Commercial Flight-Hours May Break 2008 Record, Honeywell Says


Commercial passenger aircraft are set to break a 2008 record for worldwide flight-hours this year, partly because of international travel, a Honeywell International Inc. executive said.

“We are very much in the recovery of the commercial cycle,” John Bolton, head of the company’s commercial airlines unit, said in an interview yesterday.

Honeywell, a maker of aviation instruments including so- called black-box recorders, based the projection on information from industry data provider OAG. Honeywell declined to give the flight-hour tally. OAG confirmed flight hours are set to reach a record, and Diana Cronan, a spokeswoman, said totals weren’t immediately available.

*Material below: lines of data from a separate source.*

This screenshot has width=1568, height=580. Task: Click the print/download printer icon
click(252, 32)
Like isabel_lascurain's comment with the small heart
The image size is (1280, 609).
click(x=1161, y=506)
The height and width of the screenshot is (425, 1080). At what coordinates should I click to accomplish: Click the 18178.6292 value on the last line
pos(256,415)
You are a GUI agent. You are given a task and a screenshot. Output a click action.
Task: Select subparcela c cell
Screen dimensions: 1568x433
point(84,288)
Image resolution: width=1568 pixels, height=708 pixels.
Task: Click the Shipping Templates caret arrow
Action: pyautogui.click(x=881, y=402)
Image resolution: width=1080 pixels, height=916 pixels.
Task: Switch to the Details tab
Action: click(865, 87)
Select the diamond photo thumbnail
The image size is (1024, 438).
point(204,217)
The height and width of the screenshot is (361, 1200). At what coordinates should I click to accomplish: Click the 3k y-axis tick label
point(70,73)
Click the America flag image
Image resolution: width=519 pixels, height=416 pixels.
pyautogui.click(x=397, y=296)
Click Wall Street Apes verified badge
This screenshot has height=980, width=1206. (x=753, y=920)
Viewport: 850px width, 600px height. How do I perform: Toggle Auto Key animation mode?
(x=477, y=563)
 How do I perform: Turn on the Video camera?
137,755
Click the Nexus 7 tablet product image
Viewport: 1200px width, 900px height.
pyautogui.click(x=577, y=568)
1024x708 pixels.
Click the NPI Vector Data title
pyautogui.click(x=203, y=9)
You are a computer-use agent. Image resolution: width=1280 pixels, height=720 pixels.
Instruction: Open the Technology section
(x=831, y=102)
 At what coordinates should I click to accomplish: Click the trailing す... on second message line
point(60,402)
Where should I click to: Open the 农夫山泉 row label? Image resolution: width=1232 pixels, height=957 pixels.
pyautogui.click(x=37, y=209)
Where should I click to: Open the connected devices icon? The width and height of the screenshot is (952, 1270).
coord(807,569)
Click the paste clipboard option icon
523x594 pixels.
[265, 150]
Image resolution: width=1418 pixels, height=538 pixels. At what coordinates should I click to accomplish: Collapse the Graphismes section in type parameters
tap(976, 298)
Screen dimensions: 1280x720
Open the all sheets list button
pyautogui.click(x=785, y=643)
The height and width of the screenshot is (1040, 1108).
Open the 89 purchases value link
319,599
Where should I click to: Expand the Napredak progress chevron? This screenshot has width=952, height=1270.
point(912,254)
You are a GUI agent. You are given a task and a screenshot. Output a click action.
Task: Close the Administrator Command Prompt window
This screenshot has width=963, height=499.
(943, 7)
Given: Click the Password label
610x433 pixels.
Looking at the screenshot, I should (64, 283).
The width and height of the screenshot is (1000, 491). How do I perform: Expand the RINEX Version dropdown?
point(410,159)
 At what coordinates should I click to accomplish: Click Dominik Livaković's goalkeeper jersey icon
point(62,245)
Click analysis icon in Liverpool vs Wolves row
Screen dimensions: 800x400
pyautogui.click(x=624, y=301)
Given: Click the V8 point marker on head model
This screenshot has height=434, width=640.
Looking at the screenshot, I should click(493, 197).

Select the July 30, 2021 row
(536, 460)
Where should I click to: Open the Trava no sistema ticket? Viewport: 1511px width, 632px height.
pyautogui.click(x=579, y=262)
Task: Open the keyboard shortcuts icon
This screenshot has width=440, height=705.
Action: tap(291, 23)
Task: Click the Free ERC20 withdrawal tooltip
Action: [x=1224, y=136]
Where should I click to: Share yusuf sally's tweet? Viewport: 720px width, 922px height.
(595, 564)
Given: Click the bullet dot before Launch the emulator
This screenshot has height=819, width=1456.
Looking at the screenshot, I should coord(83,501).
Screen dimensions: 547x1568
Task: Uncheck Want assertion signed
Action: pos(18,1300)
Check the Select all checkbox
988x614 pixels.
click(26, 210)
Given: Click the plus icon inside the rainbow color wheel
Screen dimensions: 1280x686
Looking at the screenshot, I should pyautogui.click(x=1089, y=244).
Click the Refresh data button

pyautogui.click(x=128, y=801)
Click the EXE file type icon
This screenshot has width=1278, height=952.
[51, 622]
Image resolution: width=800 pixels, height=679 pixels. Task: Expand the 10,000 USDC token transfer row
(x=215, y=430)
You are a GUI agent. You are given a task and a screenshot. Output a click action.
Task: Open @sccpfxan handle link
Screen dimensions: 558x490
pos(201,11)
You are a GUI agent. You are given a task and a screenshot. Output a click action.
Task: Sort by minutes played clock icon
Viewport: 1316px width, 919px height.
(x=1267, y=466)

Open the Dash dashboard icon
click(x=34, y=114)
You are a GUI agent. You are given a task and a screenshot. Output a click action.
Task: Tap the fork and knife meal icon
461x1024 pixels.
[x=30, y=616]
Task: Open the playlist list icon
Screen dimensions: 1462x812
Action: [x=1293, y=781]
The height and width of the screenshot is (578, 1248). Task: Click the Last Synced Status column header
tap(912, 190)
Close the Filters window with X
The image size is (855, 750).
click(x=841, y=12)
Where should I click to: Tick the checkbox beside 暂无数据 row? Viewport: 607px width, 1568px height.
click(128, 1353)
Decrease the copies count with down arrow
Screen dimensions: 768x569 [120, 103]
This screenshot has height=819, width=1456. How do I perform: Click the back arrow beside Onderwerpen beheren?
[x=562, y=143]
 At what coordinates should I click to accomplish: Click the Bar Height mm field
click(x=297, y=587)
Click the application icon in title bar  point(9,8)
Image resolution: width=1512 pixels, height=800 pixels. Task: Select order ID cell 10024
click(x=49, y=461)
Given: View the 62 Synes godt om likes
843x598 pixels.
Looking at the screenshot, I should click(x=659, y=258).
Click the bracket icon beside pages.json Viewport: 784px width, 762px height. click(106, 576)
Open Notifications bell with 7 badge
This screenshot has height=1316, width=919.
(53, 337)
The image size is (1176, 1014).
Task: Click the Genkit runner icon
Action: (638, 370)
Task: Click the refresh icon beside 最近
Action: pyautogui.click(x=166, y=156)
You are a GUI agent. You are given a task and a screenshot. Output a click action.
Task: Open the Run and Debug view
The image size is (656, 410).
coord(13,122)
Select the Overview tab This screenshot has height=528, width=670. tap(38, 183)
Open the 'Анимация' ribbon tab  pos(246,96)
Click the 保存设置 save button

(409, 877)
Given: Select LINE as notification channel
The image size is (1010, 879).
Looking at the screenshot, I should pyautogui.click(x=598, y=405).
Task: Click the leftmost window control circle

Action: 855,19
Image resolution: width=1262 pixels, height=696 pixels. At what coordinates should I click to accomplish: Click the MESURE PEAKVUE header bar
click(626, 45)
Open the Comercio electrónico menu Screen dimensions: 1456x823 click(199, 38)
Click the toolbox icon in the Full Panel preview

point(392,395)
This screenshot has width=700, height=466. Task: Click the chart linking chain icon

Passenger traffic at airports around the world rose 6.9 percent in July, for a year-to-date increase of 5.9 percent, according to a report last week from Airports Council International. Boeing Co., the world’s second-largest maker of commercial aircraft, said yesterday that passenger traffic so far is “very close or over” 2008 levels.

Scheduled flight-hours track flight time starting at pushback from the gate through return, said Karen Crabtree, a spokeswoman for Morris Township, New Jersey-based Honeywell. The data is for planes seating 70 passengers or more, she said.

Flight hours may be increasing as company representatives travel outside their countries to identify and tap new markets, Bolton said.

“I would think it’s international, all of the international growth, the interconnectivity of the world and companies trying to grow, reaching out globally to find new markets and adjacencies,” he said.

Emerging-market growth prospects remain “robust” even as advanced economies, led by the U.S., are slowing, Bank of America Merrill Lynch said in an e-mailed note this week. The bank reiterated a forecast for 6.1 percent expansion in emerging markets next year.

Comments

Popular posts from this blog

Should frequent flyers pay for the decarbonization of the air industry?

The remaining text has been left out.